New Orleans is a unique blend of contradictions. It’s simultaneously a shithole and a place of mysterious charm, a great display of extravagant wealth and dirt poverty, dog-tired and magically alive, empty despair and bursting possibility, static and kinetic, notoriously corrupt and courageously honest, otherworldly yet in this world, cutthroat violent and selflessly friendly, hostile and peaceful, ordinary and magical, naïvely innocent and wickedly tainted, subversive and submissive, highly resilient and passively succumbing.
The culture invents words and sounds that require new vocabularies of style. Its people “make groceries,” walk on “banquettes,” cross “neutral grounds,” expect “lagniappe,” say “who dat?” eat po-boys, ask “how ya’ momma and dem?,” inquire “where y’at?,” and exclaim “laissez les bons temps rouler” in the face of an uncertain future and a precarious existence. “Making groceries” instead of merely “buying” them linguistically reflects active participation and involvement in the most mundane activities. The people sing when they talk. The culture is as diverse as its gumbo—creative, eccentric personalities living together while maintaining their unique individuality—and its people retain their subjective essence, refusing to become a homogeneous mass.

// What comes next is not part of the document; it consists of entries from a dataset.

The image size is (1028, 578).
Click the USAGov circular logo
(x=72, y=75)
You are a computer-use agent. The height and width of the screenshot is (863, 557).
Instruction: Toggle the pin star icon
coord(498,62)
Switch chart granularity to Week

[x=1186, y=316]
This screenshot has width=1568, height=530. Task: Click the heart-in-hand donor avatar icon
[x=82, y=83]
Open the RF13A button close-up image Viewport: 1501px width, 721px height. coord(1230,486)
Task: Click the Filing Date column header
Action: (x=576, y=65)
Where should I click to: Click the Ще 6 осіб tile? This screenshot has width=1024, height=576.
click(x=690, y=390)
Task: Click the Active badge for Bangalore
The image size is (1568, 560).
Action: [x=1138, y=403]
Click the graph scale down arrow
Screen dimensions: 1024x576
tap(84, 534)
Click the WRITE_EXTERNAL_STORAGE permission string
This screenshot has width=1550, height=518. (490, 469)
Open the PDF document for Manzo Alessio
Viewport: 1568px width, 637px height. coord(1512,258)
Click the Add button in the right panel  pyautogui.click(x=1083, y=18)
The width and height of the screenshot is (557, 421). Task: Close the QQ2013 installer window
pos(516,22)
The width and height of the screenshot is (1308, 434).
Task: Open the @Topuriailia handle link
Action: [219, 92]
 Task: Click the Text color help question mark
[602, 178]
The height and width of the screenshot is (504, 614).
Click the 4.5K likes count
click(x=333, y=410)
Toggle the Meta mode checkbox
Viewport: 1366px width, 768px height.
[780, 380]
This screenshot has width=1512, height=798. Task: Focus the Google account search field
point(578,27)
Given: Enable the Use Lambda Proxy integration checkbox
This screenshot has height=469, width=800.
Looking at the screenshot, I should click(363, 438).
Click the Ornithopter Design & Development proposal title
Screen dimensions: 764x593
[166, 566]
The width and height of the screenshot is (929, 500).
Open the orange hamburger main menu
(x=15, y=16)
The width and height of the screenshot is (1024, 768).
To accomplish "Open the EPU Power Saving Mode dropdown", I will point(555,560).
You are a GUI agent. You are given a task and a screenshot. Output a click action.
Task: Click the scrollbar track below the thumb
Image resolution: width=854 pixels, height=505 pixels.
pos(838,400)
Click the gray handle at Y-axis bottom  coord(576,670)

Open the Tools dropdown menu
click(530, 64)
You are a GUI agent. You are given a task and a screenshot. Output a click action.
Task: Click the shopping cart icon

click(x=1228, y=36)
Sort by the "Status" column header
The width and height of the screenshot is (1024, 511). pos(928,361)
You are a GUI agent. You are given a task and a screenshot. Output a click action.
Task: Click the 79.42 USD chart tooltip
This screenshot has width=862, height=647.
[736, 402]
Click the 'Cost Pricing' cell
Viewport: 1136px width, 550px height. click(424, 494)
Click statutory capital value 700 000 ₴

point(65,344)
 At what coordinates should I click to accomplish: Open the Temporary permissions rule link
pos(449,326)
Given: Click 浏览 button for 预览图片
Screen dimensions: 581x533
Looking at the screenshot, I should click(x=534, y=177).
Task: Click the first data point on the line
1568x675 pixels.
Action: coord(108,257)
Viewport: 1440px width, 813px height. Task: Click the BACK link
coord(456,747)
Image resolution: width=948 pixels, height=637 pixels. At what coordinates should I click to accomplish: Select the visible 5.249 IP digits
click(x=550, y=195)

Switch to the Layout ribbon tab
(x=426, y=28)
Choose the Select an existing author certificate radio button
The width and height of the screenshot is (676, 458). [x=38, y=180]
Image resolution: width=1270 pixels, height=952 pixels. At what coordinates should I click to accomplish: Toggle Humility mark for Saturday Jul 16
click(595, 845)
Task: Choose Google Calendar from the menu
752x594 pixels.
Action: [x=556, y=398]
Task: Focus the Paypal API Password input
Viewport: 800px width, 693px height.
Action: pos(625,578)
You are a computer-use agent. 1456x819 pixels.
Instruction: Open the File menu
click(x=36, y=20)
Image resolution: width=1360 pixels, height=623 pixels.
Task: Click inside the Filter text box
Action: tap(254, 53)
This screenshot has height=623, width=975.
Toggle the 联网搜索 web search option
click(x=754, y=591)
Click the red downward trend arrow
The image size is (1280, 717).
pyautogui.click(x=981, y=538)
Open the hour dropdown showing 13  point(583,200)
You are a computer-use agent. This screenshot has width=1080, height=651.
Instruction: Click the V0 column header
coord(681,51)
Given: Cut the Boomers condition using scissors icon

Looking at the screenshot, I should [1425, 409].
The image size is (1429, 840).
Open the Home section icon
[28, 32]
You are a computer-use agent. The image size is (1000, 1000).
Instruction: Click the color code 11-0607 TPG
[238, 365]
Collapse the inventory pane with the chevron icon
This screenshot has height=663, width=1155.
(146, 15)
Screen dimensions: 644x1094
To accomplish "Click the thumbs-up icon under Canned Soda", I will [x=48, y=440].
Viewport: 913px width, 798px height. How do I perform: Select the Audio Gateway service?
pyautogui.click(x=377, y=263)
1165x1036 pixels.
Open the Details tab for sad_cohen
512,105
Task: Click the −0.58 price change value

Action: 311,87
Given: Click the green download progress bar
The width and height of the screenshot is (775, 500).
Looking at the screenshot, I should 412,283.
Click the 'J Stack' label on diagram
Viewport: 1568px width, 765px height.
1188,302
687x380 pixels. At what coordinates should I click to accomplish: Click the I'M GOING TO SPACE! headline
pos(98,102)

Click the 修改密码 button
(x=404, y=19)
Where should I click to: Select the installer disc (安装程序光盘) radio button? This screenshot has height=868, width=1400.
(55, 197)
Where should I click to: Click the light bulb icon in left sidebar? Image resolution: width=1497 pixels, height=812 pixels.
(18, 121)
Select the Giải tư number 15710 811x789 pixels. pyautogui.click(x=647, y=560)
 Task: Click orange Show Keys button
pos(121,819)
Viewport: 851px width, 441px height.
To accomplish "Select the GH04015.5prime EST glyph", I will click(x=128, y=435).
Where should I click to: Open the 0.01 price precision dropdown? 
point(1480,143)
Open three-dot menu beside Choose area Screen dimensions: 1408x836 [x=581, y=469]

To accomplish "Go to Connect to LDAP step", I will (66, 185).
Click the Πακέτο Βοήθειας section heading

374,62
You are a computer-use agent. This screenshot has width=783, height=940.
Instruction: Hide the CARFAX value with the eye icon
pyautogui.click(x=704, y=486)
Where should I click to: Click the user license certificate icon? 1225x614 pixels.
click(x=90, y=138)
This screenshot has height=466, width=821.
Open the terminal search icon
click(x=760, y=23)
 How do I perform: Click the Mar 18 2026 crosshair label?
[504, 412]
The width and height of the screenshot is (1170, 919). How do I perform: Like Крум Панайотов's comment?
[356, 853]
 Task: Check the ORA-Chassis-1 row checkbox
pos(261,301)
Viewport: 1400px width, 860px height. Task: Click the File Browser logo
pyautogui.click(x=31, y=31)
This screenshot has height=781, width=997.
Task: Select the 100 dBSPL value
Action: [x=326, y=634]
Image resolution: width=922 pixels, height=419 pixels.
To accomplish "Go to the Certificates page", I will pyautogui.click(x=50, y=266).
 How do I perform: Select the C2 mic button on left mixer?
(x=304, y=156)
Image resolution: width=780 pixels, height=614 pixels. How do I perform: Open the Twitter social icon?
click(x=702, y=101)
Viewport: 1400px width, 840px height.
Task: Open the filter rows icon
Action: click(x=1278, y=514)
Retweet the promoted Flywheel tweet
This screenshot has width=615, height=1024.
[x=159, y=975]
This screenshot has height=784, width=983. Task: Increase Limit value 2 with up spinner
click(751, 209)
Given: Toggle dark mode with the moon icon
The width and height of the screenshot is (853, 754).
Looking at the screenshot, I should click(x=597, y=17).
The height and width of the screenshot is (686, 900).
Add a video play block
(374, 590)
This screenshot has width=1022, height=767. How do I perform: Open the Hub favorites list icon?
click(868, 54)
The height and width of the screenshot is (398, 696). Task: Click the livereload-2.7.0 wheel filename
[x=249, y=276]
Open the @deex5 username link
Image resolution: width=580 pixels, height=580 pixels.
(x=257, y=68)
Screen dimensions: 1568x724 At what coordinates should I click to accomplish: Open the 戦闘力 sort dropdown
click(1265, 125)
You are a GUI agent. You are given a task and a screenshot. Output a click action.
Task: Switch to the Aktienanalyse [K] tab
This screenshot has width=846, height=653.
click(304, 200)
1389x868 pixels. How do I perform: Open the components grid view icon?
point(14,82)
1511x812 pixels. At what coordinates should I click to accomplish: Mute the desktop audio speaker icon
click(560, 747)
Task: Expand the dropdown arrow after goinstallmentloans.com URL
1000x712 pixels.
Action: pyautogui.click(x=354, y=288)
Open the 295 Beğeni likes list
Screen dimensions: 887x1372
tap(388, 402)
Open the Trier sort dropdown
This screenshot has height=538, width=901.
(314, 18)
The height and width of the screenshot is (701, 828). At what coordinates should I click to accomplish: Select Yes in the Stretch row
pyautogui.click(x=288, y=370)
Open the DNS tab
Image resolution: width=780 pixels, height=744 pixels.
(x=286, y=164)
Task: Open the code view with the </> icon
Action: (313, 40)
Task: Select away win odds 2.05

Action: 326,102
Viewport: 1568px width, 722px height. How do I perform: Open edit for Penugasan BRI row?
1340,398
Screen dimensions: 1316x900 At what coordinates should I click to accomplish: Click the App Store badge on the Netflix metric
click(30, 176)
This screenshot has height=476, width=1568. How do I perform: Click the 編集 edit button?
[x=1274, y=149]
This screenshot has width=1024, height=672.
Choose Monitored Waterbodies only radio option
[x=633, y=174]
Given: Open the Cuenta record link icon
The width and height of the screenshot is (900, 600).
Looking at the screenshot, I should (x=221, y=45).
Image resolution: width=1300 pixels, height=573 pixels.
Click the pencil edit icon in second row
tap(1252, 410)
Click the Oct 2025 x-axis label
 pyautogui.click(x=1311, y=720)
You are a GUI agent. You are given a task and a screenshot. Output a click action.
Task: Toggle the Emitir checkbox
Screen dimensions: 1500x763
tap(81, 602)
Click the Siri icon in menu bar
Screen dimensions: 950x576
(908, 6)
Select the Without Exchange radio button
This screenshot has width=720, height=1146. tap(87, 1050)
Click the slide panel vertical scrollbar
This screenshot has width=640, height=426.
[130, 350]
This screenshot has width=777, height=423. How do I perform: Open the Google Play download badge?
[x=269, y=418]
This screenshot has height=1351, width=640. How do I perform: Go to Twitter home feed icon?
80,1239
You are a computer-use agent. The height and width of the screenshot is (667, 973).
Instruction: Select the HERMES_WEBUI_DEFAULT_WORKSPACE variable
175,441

New Orleans is a highly reflexive culture, and it is constantly aware of itself. New Orleanians drink to celebrate their sense of being connected to something much larger than themselves; simultaneously, they sense their isolation from the outside world. They dance to brass and jazz bands to embrace life, knowing it can all fall apart with little warning. They embrace “the moment,” knowing that one day it will all be gone. They indulge in cuisine as unique as its city—seafood gumbo, crawfish étouffée, shrimp creole, rabbit jambalaya, red beans and rice, raw oysters, fried catfish, turtle soup, muffulettas, spicy boiled crawfish, barbecue shrimp—to dull the sadness of the constant threat of extinction from both manmade and natural disasters. External happiness masks internal suffering. To be from New Orleans is to long for it even while in it. New Orleanians in exile wax poetic for their city. They drink to forget, which makes them remember better. They revel in the precarious uncertainty of their lives, a future destined to falter, to feel life—to feel how deep the word “alive” actually means. Their mystery is as real, perhaps more real, than the conventional outside world. It’s a place just as unique in death as it is in life: Mourners second line from the cemetery, refusing to accept death, instead celebrating life. Funeral homes in New Orleans’s black communities sell package deals that include memorial T-shirts that celebrate the dead along with a church service and second-line parade.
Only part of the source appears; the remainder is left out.